Petani Sejahtera Petani Merdeka
Oleh: Niswatin Hasanah
Menurut survei Badan Pusat Statistik (BPS), pada tahun 2003 jumlah rumah tangga tani Indonesia sebanyak 31,17 juta. Akan tetapi, sepuluh tahun kemudian (2013), jumlahnya menyusut menjadi 26,13 juta. Turun sekitar 5 juta selama sepuluh tahun atau jika dirata –rata 1,75 persen pertahunnya. Melihat jumlah petani yang semakin menurun, mengindikasikan bahwa tingkat kesejahteraan petani sampai saat ini belum terpenuhi.
Kepemilikan lahan yang sempit dan ketidakpunyaan lahan bagi petani kecil menjadi salah satu factor dari banyaknya faktor penghambat ketidaksejahteraan petani. Segala kegiatan pertanian yang dilakukan sangat bergantung pada pihak lain. Disamping itu, kurangnya pengetahuan akan penggunaan teknologi pertanian menjadi pendukung lebih petani kecil dalam melakukan produktivitas pertaniannya. Kondisi petani semakin terpuruk, semakin terkikis rasa merdeka. Alhasil mereka tak bisa mencukupi kebutuhan hidupnya karena penghasilan yang minim.

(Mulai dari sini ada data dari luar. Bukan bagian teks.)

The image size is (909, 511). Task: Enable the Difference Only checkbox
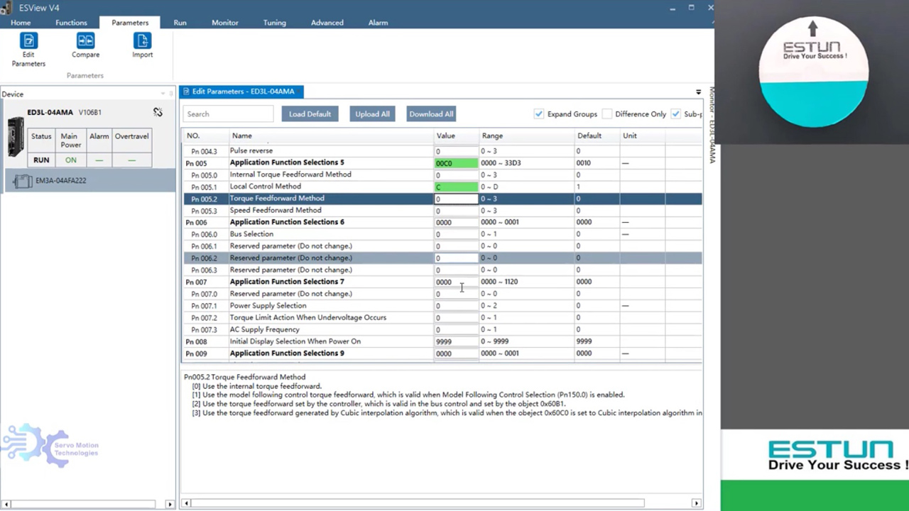pyautogui.click(x=607, y=114)
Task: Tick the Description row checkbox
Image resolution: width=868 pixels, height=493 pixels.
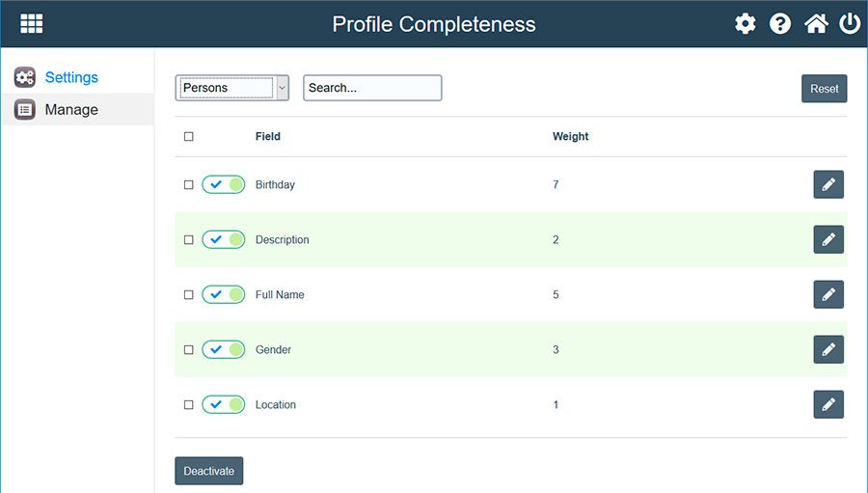Action: coord(189,239)
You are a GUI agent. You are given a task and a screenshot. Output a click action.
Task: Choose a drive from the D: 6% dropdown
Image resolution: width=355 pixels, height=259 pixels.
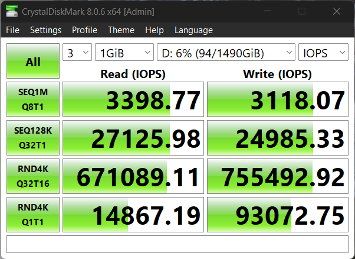[x=226, y=53]
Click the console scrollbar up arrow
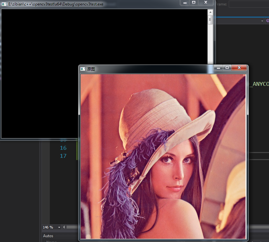Viewport: 269px width, 242px height. click(x=210, y=12)
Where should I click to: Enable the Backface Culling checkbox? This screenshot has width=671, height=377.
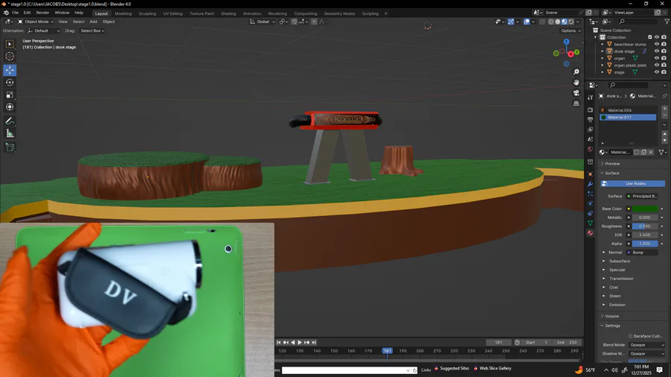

Melihat keadaan tersebut masih perlukah dipertanyakan akan rasa kemerdekaan mereka bahkan setelah 70 tahun Indonesia merdeka?. Sering dijumpai permasalahan permasalahan dibidang pertanian lainnya seperti harga pupuk yang melambung tinggi sampai kelangkaan pupuk yang sejatinya menjadi kebutuhan usaha taninya, masalah ketersediaan benih unggul, ketiadaan modal, rendahnya harga di kalangan petani hingga sulitnya pemasaran produk pertanian menjadi kendala yang seolah-olah melekat pada kehidupan para petani.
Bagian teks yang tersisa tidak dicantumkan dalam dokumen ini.